WHAT TO DO:
Read through the records below and copy each line that uses the word "computer".

══ RECORDS TO PROCESS

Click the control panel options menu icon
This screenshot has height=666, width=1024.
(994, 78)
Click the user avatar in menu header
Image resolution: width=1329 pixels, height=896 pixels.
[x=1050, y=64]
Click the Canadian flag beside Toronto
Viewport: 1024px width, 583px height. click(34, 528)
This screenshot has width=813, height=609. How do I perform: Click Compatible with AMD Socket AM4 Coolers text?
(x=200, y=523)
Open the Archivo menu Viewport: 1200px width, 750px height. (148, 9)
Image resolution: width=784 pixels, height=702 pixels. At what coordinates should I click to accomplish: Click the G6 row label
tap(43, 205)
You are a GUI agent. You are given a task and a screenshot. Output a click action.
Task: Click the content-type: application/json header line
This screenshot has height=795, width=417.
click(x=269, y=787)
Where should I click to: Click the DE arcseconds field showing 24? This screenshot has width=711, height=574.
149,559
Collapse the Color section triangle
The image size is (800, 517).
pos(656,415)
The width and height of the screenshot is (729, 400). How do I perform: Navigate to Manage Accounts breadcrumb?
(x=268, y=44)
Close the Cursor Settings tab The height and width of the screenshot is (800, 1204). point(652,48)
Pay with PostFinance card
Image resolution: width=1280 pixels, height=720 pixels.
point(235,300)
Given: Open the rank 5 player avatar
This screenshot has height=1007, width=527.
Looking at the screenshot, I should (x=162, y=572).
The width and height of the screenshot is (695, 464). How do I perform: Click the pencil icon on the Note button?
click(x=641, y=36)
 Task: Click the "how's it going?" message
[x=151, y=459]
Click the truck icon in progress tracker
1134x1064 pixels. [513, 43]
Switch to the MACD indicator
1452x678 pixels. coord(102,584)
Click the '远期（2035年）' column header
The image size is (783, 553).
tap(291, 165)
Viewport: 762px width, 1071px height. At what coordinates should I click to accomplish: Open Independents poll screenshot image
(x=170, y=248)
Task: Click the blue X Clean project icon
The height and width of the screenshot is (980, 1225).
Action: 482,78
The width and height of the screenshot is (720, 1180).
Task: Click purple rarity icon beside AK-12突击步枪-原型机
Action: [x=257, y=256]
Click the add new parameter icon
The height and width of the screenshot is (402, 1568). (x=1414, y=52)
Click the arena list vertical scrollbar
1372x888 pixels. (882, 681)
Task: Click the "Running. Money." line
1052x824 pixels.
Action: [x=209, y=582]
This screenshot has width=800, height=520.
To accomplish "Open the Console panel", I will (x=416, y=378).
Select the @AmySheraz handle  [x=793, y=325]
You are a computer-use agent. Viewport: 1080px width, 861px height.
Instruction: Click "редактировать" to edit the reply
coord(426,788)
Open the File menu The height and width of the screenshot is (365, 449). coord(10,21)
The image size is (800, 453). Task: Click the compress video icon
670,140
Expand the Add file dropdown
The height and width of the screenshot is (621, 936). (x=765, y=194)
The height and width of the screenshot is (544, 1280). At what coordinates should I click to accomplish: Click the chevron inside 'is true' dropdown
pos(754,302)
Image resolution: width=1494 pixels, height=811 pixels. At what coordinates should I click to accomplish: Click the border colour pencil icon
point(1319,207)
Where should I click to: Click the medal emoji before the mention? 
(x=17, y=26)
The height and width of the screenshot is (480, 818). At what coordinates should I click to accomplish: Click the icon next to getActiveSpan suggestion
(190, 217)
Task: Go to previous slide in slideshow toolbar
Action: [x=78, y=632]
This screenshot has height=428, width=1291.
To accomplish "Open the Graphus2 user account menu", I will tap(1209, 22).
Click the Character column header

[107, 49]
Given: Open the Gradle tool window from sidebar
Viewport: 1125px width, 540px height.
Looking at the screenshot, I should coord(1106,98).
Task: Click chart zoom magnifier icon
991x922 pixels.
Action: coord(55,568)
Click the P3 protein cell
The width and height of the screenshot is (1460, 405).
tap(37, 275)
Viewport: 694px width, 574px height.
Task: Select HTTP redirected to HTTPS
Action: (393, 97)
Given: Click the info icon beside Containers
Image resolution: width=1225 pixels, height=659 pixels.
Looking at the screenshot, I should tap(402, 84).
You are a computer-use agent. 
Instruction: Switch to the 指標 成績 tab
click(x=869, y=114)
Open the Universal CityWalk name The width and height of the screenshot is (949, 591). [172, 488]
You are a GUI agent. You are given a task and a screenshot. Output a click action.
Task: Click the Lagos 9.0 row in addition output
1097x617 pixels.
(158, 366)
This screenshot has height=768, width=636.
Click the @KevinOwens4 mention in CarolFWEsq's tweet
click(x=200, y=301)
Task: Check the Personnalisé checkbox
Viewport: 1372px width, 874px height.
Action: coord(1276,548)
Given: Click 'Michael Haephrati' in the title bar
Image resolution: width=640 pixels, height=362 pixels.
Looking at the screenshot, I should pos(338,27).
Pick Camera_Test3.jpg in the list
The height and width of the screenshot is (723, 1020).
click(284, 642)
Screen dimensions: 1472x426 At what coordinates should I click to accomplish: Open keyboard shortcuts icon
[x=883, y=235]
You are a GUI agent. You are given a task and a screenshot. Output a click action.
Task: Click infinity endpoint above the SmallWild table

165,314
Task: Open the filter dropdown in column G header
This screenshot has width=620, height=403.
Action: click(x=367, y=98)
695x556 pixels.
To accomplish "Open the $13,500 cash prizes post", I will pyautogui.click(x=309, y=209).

════

THE COMPLETED TASK:
You are a computer-use agent. Viewport: 1080px width, 861px height.
You are a computer-use agent. 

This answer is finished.